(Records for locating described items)
+ + + + + + +
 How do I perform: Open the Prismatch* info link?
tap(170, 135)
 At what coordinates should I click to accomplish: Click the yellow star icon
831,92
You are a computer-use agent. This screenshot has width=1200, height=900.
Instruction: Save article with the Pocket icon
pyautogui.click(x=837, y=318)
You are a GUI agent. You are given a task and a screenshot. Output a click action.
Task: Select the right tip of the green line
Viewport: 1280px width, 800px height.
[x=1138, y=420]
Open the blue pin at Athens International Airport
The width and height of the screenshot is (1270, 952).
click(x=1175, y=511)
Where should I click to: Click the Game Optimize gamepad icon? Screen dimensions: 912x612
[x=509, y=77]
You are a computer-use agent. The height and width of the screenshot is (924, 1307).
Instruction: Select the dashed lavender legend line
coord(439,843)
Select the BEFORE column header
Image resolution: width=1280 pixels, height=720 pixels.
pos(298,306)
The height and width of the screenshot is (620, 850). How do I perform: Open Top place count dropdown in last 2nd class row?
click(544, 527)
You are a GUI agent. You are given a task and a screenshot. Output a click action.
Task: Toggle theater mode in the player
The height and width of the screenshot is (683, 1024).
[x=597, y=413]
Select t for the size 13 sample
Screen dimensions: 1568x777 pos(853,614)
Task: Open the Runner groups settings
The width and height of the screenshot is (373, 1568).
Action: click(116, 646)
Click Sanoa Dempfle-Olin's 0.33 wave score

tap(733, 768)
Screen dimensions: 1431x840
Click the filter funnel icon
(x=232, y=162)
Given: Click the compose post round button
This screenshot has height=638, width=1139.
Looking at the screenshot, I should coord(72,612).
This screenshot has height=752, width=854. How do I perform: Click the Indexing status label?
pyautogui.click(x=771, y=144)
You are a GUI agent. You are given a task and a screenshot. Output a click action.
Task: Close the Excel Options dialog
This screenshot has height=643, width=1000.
+ + + + + + +
What the task requires: State how many lines of the data above contain the word "perform", and give only that number.

The response: 3